◆ SELECTION
------------

In general, single-person enterprises predominate, whose manager has a high level of training, and in most farms, this manager is a hired professional (Table 4). The ranches are highly specialised in beef-cattle, with practically no other livestock species present, and the area is devoted almost entirely to the production of livestock feed. The few ranches that diversify their income do so through the selling of some agricultural product such as soybeans, wood, or raising other species, such as sheep, but always in small quantities. The ranches are highly export-oriented, which implies that they are making efforts to improve the quality of their product and comply with the international standards required by the target markets of their products. Thus, although the predominant breeds are the Creoles (Table 4), crosses between a zebu breed (Bos indicus) such as Brahman or Nelore and a Bos taurus breed such as Angus and Hereford are increasingly being used.

In Table 5, it can be seen that more years of ranch activity are significantly related to a higher UAA, percentage of UAA/TA and percentage of native grasslands plus grazed woodland over TA. Nevertheless, these ranches have a lower percentage of ungrazed woodland over TA and improved pastures per LU. There is also a trend in which the oldest ranches have more TA and LU and a lower percentage of UAA with improved pastures. Thus, while in the oldest ranches, the percentage of the total area with native grasslands plus grazed woodland is 33.8%; in the most recent ones, it does not reach 20.0%. However, in the most recent ranches, the reserve area (ungrazed woodland) is, on average, 42.7% of the TA, while this average value in the oldest ones is 25.1%. These differences are due to the fact that some of the oldest ranches are prior to the current legislation that requires maintaining more than 25.0% of the reserve area on the ranches (ungrazed woodlands), as well as to the fact that there is now greater surveillance on the part of the administration regarding compliance with the regulations.

Table 5 Structural characteristics (area, livestock density and labour) of Beef–cattle ranches in the Paraguayan Chaco according to their years of activity (average ± standard deviation)

In general (Table 6), the oldest ranches are located in the humid Chaco, with a predominance of the cow–calf and the whole-cycle systems. The newest farms are located in the dry Chaco and Pantanal, and they are smaller and dedicate a greater percentage of their area to improved pastures. Regarding the breeds, although there are no significant differences observed, a decrease in the percentage of farms with Creole and Brahman breeds is perceived, in favour of the synthetic Brangus and Braford breeds and the Nelore breed.

Table 6 Location and characteristics of Beef–cattle ranches in the Paraguayan Chaco according to their years of activity (% of ranches)

------------

◆ DATA RECORDS
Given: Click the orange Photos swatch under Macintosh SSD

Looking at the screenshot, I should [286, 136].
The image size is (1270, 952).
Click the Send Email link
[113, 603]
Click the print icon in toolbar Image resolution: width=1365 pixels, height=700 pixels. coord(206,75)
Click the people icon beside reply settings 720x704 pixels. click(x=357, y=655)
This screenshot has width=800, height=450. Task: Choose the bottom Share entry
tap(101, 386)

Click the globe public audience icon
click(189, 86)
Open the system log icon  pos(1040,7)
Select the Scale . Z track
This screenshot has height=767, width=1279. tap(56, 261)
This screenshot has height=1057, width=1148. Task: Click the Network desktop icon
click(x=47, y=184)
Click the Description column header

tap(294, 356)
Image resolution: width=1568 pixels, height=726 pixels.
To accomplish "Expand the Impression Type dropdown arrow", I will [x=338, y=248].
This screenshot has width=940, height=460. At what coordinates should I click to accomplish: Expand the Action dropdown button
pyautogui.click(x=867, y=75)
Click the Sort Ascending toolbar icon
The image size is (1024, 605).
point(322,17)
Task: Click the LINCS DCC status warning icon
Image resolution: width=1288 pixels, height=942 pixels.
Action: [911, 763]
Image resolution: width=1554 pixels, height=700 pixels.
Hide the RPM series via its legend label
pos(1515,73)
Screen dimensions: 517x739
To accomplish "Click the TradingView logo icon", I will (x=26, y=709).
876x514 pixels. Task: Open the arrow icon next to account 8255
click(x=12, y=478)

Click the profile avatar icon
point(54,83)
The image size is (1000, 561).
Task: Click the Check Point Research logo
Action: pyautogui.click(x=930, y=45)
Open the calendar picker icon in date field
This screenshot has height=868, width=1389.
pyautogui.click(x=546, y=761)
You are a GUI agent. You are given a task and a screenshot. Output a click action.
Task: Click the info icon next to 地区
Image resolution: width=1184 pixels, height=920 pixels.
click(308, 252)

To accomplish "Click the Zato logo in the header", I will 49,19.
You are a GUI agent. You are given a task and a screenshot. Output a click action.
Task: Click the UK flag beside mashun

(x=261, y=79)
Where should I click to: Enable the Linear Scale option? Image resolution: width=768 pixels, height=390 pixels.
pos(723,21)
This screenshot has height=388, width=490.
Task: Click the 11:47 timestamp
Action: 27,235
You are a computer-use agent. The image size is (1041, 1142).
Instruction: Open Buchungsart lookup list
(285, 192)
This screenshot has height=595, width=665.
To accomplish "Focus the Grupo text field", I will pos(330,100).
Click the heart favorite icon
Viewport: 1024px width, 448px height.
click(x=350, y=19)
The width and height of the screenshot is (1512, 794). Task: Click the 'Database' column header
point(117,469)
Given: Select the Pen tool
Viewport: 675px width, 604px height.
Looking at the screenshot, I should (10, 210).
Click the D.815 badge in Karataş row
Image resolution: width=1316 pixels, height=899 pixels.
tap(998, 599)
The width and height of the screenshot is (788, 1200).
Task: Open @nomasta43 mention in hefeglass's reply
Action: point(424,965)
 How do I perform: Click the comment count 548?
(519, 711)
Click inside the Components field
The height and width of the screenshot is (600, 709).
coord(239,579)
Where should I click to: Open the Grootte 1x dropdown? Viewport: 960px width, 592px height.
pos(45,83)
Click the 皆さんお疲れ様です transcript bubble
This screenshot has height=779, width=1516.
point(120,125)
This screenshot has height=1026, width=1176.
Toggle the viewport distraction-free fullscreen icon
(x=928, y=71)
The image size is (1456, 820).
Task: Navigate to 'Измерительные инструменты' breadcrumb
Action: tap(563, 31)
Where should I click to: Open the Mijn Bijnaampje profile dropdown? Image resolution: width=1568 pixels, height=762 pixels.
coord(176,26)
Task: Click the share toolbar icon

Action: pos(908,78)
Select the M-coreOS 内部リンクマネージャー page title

------------

◆ STATED GOAL 1
Name every cattle breed mentioned in the passage on beef-cattle ranches in the Paraguayan Chaco.
◆ STATED GOAL 2
Reproduce the ranch passage word for word from "Table 5 Structural" to "(% of ranches)".

◆ RIGHT ANSWER 1
Creole, Brahman, Nelore, Angus, Hereford, Brangus, Braford

◆ RIGHT ANSWER 2
Table 5 Structural characteristics (area, livestock density and labour) of Beef–cattle ranches in the Paraguayan Chaco according to their years of activity (average ± standard deviation)

In general (Table 6), the oldest ranches are located in the humid Chaco, with a predominance of the cow–calf and the whole-cycle systems. The newest farms are located in the dry Chaco and Pantanal, and they are smaller and dedicate a greater percentage of their area to improved pastures. Regarding the breeds, although there are no significant differences observed, a decrease in the percentage of farms with Creole and Brahman breeds is perceived, in favour of the synthetic Brangus and Braford breeds and the Nelore breed.

Table 6 Location and characteristics of Beef–cattle ranches in the Paraguayan Chaco according to their years of activity (% of ranches)